EXERCISE DESCRIPTION: A word-for-word copy of the listing is needed. Retype it in full.

■ ■ ■ ■ ■ ■ ■

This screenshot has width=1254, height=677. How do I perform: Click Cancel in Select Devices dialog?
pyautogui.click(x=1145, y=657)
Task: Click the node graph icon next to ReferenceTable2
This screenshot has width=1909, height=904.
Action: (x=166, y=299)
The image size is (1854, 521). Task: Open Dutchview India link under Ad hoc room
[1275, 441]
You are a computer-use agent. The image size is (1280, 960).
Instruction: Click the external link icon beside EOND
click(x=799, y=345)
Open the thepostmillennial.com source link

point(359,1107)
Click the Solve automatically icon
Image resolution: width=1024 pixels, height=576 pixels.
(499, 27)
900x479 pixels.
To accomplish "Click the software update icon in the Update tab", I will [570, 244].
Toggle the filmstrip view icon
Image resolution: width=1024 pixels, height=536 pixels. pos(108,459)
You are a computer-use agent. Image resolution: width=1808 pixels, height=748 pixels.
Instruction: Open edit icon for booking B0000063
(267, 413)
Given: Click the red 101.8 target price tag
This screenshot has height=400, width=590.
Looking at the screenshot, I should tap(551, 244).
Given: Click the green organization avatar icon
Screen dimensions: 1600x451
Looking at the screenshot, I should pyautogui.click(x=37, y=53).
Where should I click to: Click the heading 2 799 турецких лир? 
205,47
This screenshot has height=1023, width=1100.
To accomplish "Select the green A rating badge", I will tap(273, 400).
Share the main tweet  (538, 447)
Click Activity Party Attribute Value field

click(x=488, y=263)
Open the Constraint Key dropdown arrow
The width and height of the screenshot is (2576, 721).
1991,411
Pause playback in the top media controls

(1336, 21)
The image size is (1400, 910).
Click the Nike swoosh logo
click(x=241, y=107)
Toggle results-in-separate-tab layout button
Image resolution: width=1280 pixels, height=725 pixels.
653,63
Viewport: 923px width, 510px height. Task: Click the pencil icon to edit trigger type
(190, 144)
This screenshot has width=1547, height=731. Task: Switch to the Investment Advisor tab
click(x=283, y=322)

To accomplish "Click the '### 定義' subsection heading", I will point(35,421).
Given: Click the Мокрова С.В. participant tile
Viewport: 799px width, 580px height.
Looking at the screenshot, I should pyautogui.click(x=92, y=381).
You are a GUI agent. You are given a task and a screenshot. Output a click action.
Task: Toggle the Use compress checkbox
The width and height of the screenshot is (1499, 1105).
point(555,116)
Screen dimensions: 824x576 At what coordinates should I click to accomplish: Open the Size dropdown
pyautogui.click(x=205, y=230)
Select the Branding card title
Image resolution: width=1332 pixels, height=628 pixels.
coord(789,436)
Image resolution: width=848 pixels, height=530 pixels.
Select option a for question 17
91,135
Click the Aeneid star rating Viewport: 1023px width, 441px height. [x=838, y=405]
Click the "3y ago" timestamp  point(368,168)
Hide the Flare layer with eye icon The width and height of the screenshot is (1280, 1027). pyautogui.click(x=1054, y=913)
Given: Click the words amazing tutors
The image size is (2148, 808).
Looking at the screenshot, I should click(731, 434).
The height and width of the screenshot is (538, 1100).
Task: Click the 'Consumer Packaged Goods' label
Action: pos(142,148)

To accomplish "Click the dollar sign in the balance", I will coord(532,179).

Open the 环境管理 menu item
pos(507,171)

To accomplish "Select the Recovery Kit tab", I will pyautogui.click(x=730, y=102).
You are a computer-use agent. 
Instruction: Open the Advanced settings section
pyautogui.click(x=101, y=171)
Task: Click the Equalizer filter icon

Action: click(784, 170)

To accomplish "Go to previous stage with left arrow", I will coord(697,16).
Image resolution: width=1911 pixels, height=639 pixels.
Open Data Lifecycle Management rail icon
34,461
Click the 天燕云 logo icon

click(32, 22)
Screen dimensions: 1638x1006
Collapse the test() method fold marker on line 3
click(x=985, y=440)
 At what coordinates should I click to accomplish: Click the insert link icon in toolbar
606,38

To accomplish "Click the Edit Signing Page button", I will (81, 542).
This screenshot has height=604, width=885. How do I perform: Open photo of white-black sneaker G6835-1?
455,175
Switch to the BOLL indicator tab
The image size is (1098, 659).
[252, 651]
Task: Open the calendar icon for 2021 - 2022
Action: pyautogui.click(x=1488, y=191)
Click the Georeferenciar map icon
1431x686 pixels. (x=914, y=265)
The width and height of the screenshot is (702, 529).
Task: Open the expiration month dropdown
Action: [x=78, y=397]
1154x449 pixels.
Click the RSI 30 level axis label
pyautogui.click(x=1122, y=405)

■ ■ ■ ■ ■ ■ ■

RESPONSE AREA:
This screenshot has width=1254, height=677. How do I perform: Click Cancel in Select Devices dialog?
pyautogui.click(x=1145, y=657)
Task: Click the node graph icon next to ReferenceTable2
This screenshot has width=1909, height=904.
Action: (x=166, y=299)
The image size is (1854, 521). Task: Open Dutchview India link under Ad hoc room
[1275, 441]
You are a computer-use agent. The image size is (1280, 960).
Instruction: Click the external link icon beside EOND
click(x=799, y=345)
Open the thepostmillennial.com source link

point(359,1107)
Click the Solve automatically icon
Image resolution: width=1024 pixels, height=576 pixels.
(499, 27)
900x479 pixels.
To accomplish "Click the software update icon in the Update tab", I will [570, 244].
Toggle the filmstrip view icon
Image resolution: width=1024 pixels, height=536 pixels. pos(108,459)
You are a computer-use agent. Image resolution: width=1808 pixels, height=748 pixels.
Instruction: Open edit icon for booking B0000063
(267, 413)
Given: Click the red 101.8 target price tag
This screenshot has height=400, width=590.
Looking at the screenshot, I should tap(551, 244).
Given: Click the green organization avatar icon
Screen dimensions: 1600x451
Looking at the screenshot, I should pyautogui.click(x=37, y=53).
Where should I click to: Click the heading 2 799 турецких лир? 
205,47
This screenshot has height=1023, width=1100.
To accomplish "Select the green A rating badge", I will tap(273, 400).
Share the main tweet  (538, 447)
Click Activity Party Attribute Value field

click(x=488, y=263)
Open the Constraint Key dropdown arrow
The width and height of the screenshot is (2576, 721).
1991,411
Pause playback in the top media controls

(1336, 21)
The image size is (1400, 910).
Click the Nike swoosh logo
click(x=241, y=107)
Toggle results-in-separate-tab layout button
Image resolution: width=1280 pixels, height=725 pixels.
653,63
Viewport: 923px width, 510px height. Task: Click the pencil icon to edit trigger type
(190, 144)
This screenshot has width=1547, height=731. Task: Switch to the Investment Advisor tab
click(x=283, y=322)

To accomplish "Click the '### 定義' subsection heading", I will point(35,421).
Given: Click the Мокрова С.В. participant tile
Viewport: 799px width, 580px height.
Looking at the screenshot, I should pyautogui.click(x=92, y=381).
You are a GUI agent. You are given a task and a screenshot. Output a click action.
Task: Toggle the Use compress checkbox
The width and height of the screenshot is (1499, 1105).
point(555,116)
Screen dimensions: 824x576 At what coordinates should I click to accomplish: Open the Size dropdown
pyautogui.click(x=205, y=230)
Select the Branding card title
Image resolution: width=1332 pixels, height=628 pixels.
coord(789,436)
Image resolution: width=848 pixels, height=530 pixels.
Select option a for question 17
91,135
Click the Aeneid star rating Viewport: 1023px width, 441px height. [x=838, y=405]
Click the "3y ago" timestamp  point(368,168)
Hide the Flare layer with eye icon The width and height of the screenshot is (1280, 1027). pyautogui.click(x=1054, y=913)
Given: Click the words amazing tutors
The image size is (2148, 808).
Looking at the screenshot, I should click(731, 434).
The height and width of the screenshot is (538, 1100).
Task: Click the 'Consumer Packaged Goods' label
Action: pos(142,148)

To accomplish "Click the dollar sign in the balance", I will coord(532,179).

Open the 环境管理 menu item
pos(507,171)

To accomplish "Select the Recovery Kit tab", I will pyautogui.click(x=730, y=102).
You are a computer-use agent. 
Instruction: Open the Advanced settings section
pyautogui.click(x=101, y=171)
Task: Click the Equalizer filter icon

Action: click(784, 170)

To accomplish "Go to previous stage with left arrow", I will coord(697,16).
Image resolution: width=1911 pixels, height=639 pixels.
Open Data Lifecycle Management rail icon
34,461
Click the 天燕云 logo icon

click(32, 22)
Screen dimensions: 1638x1006
Collapse the test() method fold marker on line 3
click(x=985, y=440)
 At what coordinates should I click to accomplish: Click the insert link icon in toolbar
606,38

To accomplish "Click the Edit Signing Page button", I will (81, 542).
This screenshot has height=604, width=885. How do I perform: Open photo of white-black sneaker G6835-1?
455,175
Switch to the BOLL indicator tab
The image size is (1098, 659).
[252, 651]
Task: Open the calendar icon for 2021 - 2022
Action: pyautogui.click(x=1488, y=191)
Click the Georeferenciar map icon
1431x686 pixels. (x=914, y=265)
The width and height of the screenshot is (702, 529).
Task: Open the expiration month dropdown
Action: [x=78, y=397]
1154x449 pixels.
Click the RSI 30 level axis label
pyautogui.click(x=1122, y=405)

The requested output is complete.